La psychologie des personnages s’avère particulièrement travaillée, notamment à travers la transformation de John Chandagnac. D’abord homme cultivé mais naïf, il devient progressivement un capitaine pirate aguerri capable de naviguer entre les codes de la piraterie et ceux de la magie. Son évolution reflète l’un des thèmes centraux du livre : l’adaptation à un monde nouveau dont les règles diffèrent radicalement de celles connues. Ses talents de marionnettiste, loin d’être anecdotiques, deviennent symboliquement cruciaux dans sa capacité à comprendre et manipuler les forces surnaturelles qui l’entourent.

La critique accueille favorablement le roman.
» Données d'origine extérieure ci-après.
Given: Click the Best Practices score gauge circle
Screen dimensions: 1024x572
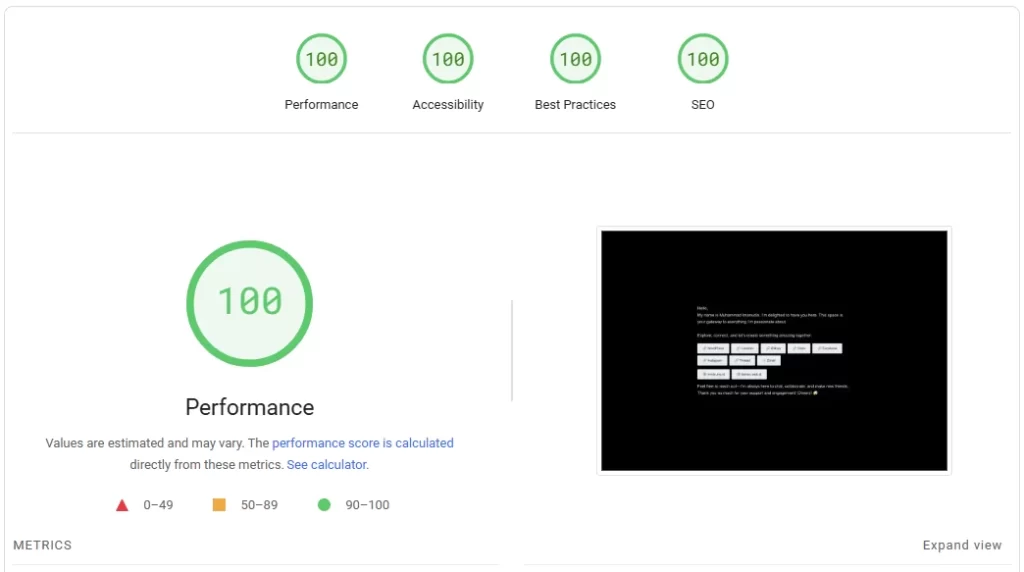Looking at the screenshot, I should pyautogui.click(x=575, y=59).
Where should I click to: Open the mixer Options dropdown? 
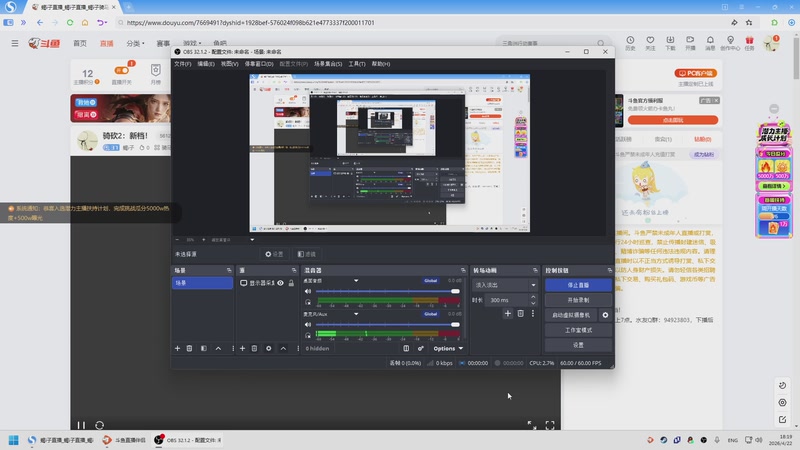[447, 348]
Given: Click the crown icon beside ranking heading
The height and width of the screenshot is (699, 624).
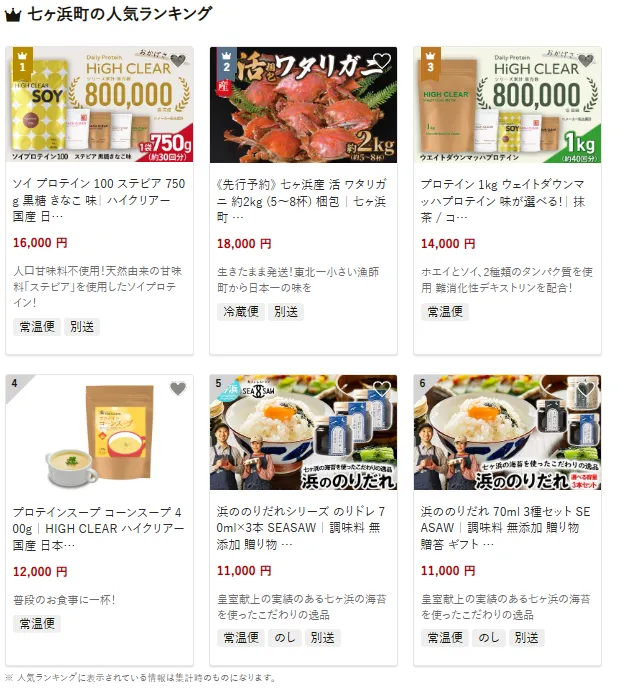Looking at the screenshot, I should click(x=13, y=15).
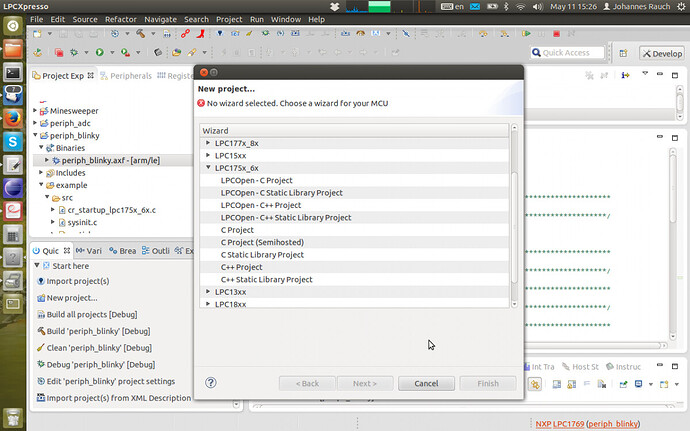690x431 pixels.
Task: Click the Open Perspective icon
Action: pyautogui.click(x=623, y=53)
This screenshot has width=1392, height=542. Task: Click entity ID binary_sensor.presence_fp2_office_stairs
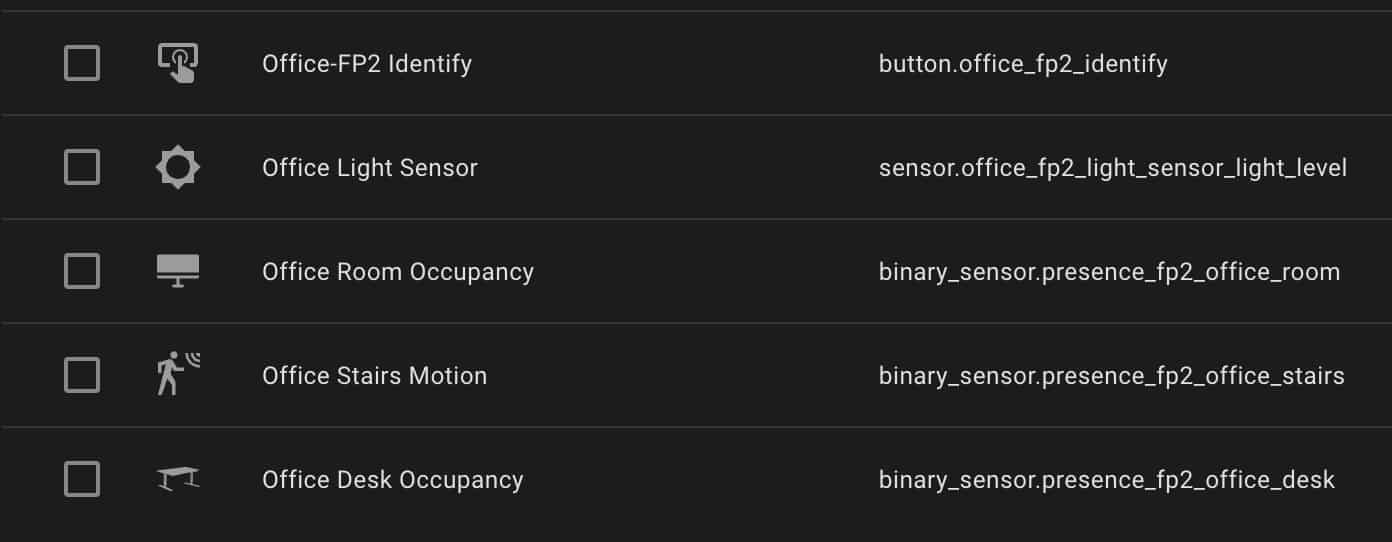pyautogui.click(x=1112, y=376)
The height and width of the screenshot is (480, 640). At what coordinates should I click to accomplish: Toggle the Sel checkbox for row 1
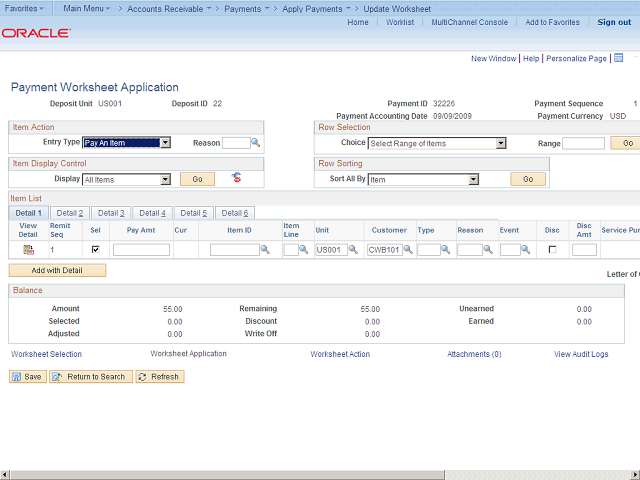[x=95, y=249]
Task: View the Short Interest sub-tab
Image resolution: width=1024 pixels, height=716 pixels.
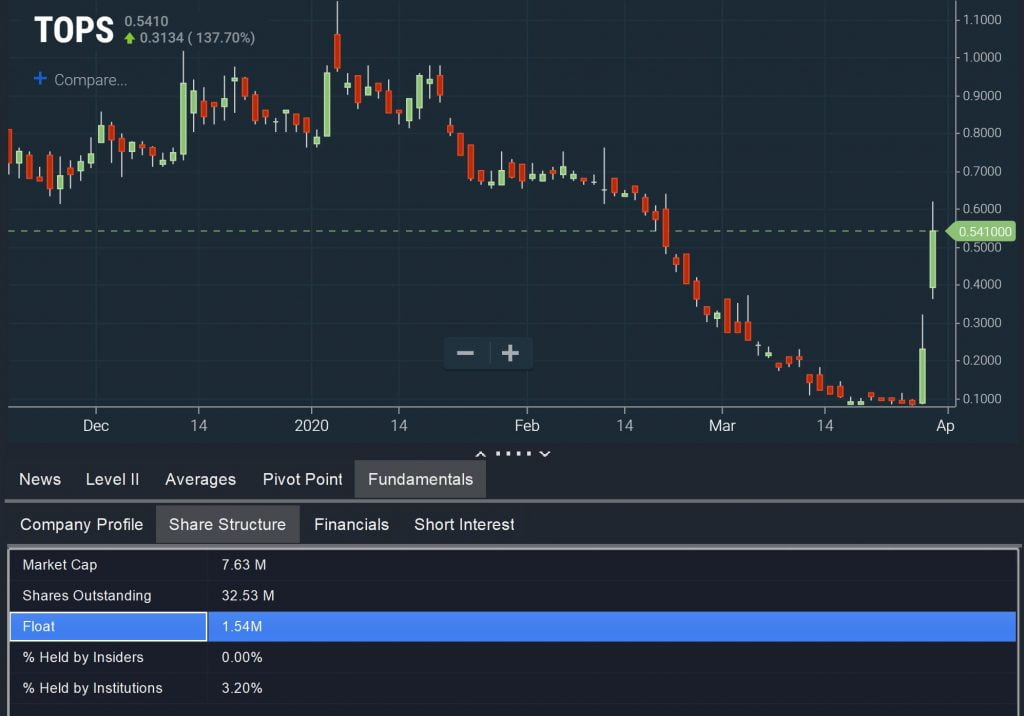Action: tap(464, 524)
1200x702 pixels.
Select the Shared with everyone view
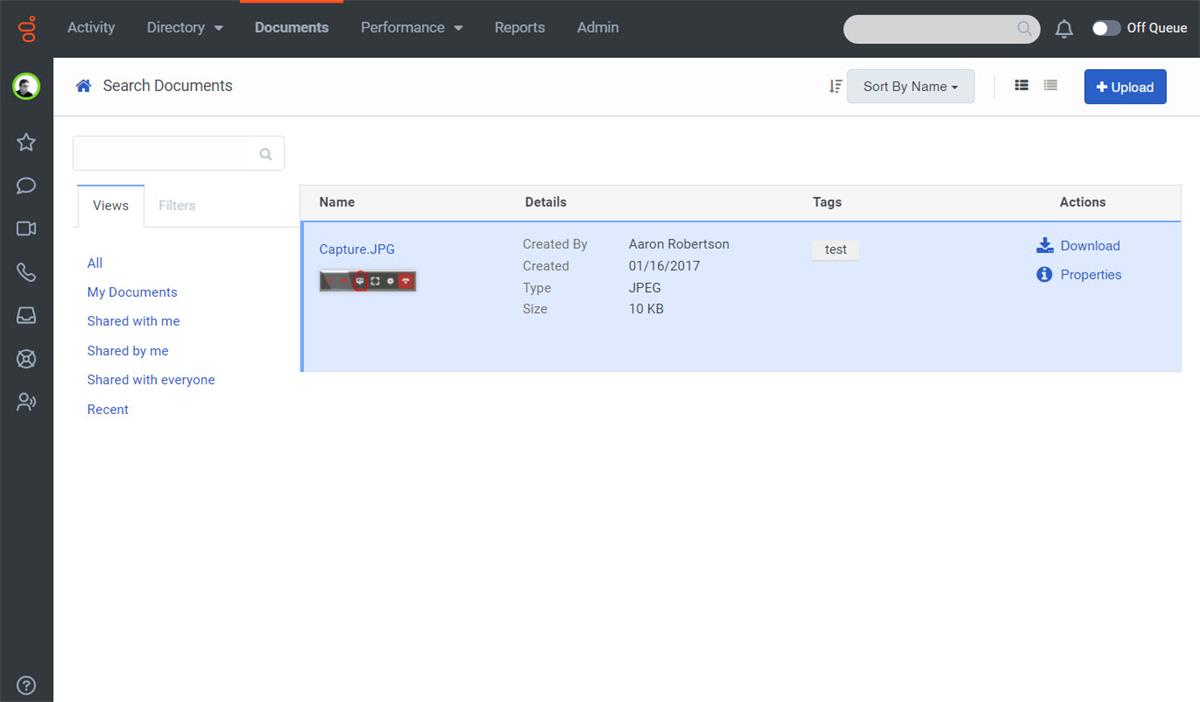[150, 379]
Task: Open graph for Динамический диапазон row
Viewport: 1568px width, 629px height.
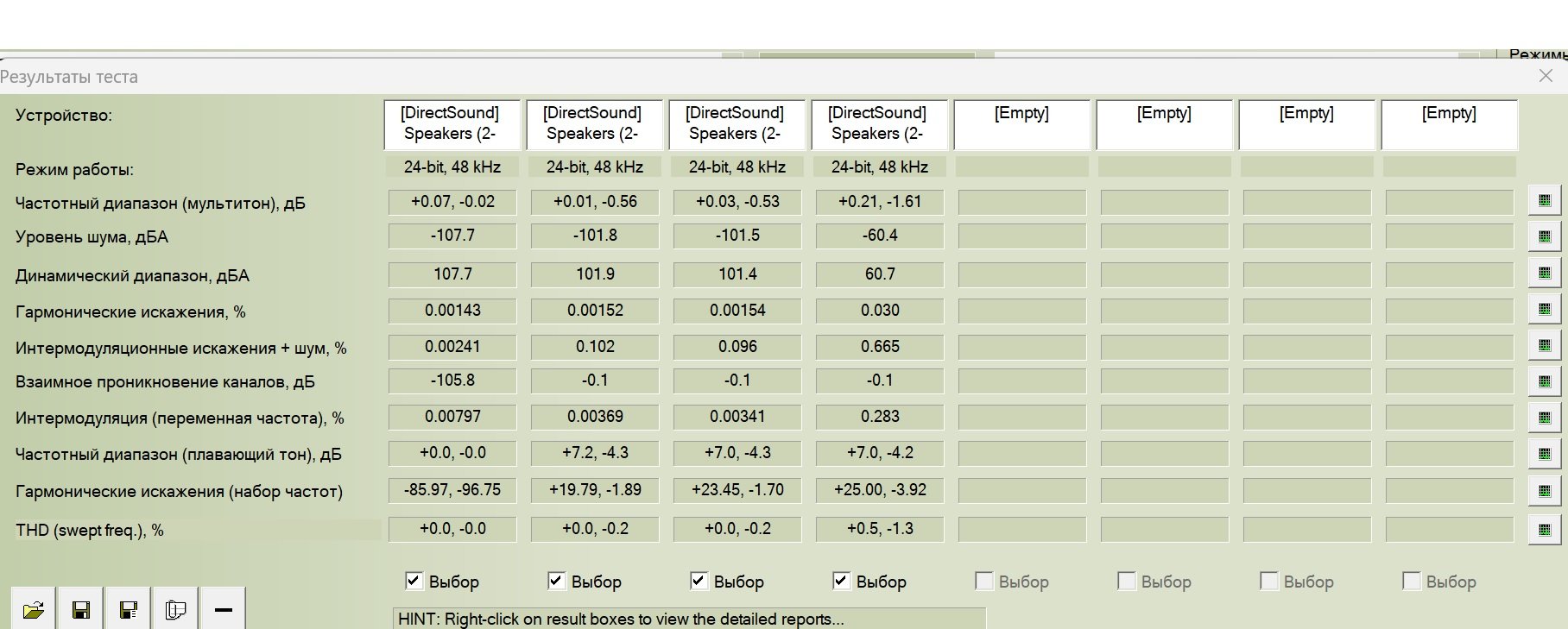Action: click(1544, 273)
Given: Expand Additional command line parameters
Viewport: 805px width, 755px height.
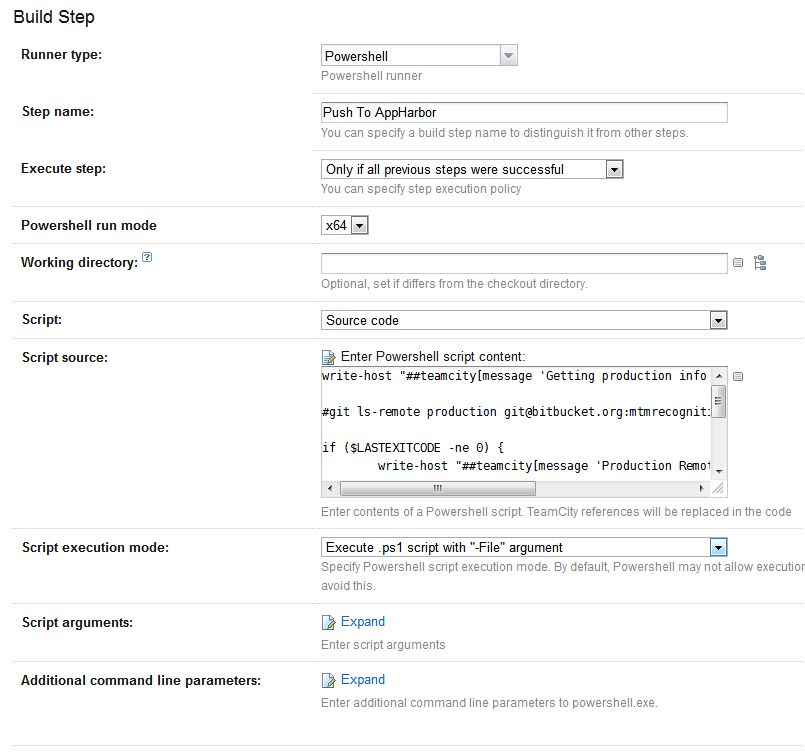Looking at the screenshot, I should pyautogui.click(x=362, y=680).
Orson Scott Card le qualifie de « paroxysme du récit », ajoutant que « Powers écrit dans un style clair et élégant qui illumine sans ralentir l’histoire ». David Langford souligne quant à lui comment le livre « vous happe immédiatement et vous entraîne dans les terribles infortunes d’un personnage sur les mers espagnoles, pour culminer ensuite vers des méga-frissons ». Jack Adrian évoque un mélange « d’aventures en haute mer avec sorcellerie et magie noire ». « Sur des mers plus ignorées » fut nominé pour le World Fantasy Award et se classa deuxième au Prix Locus dans la catégorie roman de fantasy.

Disney acquit les droits du livre pour le quatrième volet de sa franchise « Pirates des Caraïbes » intitulé « La Fontaine de Jouvence » (2011). Ted Elliott et Terry Rossio, scénaristes du film, admirent avoir repris les personnages de Barbe-Noire et de sa fille, ainsi que l’intrigue de la Fontaine de Jouvence, tout en précisant qu’il ne s’agissait pas d’une adaptation directe puisque Jack Sparrow et Barbossa n’apparaissent pas dans le livre. Ron Gilbert, le créateur des jeux vidéo Monkey Island, reconnut que sa principale source d’inspiration était le roman de Powers. 

Aux éditions BRAGELONNE ; 336 pages.